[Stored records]
★ ★ ★ ★
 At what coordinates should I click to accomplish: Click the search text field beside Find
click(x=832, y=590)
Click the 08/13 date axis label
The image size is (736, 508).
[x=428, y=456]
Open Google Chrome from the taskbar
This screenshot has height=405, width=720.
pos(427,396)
★ ★ ★ ★
- [Assigned task] Print the records above once again, exactly as written.

- [Solution to this task]
 At what coordinates should I click to accomplish: Click the search text field beside Find
click(x=832, y=590)
Click the 08/13 date axis label
The image size is (736, 508).
[x=428, y=456]
Open Google Chrome from the taskbar
This screenshot has height=405, width=720.
pos(427,396)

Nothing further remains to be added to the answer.